_BRIEF:_ Of the lines below, copy those that hold the word "computer".

_DATA FOR THIS EXERCISE:_
========================================================================

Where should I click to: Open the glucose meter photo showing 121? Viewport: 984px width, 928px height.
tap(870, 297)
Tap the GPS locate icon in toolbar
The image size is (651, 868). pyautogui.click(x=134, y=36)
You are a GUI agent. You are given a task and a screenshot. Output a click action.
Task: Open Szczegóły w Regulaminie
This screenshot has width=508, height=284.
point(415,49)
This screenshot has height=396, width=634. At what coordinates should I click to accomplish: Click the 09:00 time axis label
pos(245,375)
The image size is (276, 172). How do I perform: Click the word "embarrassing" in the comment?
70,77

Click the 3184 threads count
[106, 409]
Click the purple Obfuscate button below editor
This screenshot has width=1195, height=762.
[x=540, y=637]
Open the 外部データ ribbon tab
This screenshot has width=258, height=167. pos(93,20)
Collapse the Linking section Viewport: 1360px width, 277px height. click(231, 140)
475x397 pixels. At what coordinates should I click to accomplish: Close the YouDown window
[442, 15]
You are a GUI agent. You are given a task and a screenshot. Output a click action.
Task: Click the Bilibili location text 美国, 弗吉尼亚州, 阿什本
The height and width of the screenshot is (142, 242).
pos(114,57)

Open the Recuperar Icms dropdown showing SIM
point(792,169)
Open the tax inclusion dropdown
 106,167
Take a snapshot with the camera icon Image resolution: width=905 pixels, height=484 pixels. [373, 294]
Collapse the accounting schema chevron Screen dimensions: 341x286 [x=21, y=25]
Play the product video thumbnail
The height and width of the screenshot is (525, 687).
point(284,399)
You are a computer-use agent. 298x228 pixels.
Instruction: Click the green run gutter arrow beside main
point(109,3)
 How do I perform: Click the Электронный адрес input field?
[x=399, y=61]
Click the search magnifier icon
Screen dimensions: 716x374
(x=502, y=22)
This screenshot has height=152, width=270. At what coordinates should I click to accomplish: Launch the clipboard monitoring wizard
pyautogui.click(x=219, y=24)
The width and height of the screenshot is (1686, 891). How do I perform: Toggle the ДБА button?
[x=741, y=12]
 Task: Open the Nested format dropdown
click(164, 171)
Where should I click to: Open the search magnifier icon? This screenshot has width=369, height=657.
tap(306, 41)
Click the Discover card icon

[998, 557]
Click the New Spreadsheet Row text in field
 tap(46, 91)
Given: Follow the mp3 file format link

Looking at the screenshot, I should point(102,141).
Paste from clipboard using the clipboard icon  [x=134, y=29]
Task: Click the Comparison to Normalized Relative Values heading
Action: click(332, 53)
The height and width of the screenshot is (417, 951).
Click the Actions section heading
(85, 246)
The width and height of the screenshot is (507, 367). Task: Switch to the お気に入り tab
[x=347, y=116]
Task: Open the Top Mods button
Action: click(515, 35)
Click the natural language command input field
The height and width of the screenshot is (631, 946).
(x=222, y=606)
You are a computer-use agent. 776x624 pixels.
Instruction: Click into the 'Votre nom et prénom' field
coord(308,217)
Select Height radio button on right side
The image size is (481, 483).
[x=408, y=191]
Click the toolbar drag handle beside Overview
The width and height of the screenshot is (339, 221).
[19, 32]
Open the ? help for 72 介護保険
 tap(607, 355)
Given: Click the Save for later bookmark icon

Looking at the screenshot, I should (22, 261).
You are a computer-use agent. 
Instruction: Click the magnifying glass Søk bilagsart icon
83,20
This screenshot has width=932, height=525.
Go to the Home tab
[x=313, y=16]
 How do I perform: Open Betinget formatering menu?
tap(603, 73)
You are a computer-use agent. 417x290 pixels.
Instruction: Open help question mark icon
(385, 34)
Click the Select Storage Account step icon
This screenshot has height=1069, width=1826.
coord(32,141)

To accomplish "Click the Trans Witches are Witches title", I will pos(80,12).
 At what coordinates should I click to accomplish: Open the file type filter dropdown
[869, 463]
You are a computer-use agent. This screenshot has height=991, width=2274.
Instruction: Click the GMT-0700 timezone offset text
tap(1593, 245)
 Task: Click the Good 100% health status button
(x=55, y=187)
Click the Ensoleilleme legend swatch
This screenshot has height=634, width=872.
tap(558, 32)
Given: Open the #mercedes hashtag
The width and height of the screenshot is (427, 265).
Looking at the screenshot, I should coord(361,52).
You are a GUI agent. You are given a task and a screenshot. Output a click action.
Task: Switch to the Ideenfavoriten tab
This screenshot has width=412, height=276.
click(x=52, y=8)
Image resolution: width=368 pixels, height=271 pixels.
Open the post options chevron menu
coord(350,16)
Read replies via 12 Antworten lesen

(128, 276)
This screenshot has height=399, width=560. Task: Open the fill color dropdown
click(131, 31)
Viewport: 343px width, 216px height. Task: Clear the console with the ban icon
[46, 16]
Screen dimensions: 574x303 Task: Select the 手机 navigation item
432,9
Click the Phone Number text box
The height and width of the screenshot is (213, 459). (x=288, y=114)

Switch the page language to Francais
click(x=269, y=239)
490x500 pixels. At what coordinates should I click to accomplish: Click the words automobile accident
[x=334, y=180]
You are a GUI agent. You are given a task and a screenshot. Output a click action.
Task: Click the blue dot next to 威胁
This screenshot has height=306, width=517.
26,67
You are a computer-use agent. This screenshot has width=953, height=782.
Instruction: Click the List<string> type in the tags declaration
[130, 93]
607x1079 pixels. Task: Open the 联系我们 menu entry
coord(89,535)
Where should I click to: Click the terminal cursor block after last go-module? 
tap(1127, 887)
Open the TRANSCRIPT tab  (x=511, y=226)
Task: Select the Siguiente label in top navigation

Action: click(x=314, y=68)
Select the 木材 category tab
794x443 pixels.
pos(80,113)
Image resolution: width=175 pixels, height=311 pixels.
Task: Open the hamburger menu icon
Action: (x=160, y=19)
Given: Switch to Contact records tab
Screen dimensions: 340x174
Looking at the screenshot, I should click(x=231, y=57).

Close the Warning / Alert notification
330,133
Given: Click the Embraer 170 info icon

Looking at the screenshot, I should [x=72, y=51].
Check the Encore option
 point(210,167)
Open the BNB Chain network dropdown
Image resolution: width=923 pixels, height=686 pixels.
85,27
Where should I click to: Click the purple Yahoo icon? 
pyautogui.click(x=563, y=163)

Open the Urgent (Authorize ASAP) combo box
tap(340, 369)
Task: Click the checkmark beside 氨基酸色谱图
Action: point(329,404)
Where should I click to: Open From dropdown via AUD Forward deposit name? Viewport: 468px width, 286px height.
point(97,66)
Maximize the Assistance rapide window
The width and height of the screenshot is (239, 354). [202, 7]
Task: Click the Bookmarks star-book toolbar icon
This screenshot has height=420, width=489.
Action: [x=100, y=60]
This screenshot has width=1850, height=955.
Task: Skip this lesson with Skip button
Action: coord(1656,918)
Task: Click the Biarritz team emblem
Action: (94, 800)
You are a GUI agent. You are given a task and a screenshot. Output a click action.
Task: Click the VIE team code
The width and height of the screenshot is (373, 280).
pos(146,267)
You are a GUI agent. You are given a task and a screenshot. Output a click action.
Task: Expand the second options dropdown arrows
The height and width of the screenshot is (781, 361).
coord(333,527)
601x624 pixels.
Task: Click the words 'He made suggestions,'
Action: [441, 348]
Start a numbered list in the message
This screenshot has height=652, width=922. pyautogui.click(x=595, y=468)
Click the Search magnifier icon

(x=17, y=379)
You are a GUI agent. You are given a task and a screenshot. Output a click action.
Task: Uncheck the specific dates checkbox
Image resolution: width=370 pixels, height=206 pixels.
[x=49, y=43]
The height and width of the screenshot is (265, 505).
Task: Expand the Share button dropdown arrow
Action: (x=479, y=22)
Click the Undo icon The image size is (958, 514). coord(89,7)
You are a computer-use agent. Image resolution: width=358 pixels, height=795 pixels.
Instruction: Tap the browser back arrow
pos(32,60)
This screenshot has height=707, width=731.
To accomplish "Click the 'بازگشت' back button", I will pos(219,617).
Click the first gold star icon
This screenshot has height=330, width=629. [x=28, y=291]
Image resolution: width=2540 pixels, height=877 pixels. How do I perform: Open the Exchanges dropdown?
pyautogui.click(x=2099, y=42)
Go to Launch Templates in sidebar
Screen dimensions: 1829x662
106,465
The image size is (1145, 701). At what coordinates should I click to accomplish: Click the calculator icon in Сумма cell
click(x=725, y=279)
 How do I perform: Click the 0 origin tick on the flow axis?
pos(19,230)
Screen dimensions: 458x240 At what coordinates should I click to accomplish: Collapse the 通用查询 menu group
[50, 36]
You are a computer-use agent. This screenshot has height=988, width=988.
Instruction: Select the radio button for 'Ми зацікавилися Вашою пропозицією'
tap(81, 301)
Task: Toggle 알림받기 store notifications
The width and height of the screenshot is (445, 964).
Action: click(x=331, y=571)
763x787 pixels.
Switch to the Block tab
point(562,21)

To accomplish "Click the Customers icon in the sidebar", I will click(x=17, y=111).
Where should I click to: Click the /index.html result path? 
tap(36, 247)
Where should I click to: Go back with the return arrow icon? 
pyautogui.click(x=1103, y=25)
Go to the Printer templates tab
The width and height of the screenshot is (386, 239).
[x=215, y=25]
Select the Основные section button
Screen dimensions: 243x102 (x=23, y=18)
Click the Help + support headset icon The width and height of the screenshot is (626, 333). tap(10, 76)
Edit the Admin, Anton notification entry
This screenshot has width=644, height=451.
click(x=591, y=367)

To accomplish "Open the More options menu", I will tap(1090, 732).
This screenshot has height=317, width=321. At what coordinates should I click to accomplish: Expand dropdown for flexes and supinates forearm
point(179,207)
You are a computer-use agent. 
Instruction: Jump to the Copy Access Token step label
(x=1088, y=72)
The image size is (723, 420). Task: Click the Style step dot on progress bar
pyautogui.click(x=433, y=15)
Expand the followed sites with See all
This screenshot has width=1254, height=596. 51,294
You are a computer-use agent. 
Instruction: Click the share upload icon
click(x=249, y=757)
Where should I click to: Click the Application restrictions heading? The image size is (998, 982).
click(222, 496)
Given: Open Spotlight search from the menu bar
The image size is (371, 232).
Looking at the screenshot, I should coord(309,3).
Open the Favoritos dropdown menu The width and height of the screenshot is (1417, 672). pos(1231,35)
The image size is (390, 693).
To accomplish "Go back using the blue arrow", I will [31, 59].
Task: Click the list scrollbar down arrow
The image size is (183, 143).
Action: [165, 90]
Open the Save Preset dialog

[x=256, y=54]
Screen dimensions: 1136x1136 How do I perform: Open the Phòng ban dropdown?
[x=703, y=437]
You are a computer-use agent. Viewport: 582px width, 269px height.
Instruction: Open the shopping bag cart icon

========================================================================

_WRITTEN SOLUTION:_
You are a computer-use agent. 298x228 pixels.
You are a computer-use agent. 776x624 pixels.
You are a computer-use agent. 
You are a computer-use agent. 417x290 pixels.
You are a computer-use agent. This screenshot has height=991, width=2274.
You are a computer-use agent. This screenshot has width=953, height=782.
You are a computer-use agent. Image resolution: width=358 pixels, height=795 pixels.
You are a computer-use agent. This screenshot has height=988, width=988.
You are a computer-use agent. 
You are a computer-use agent. 
You are a computer-use agent. Viewport: 582px width, 269px height.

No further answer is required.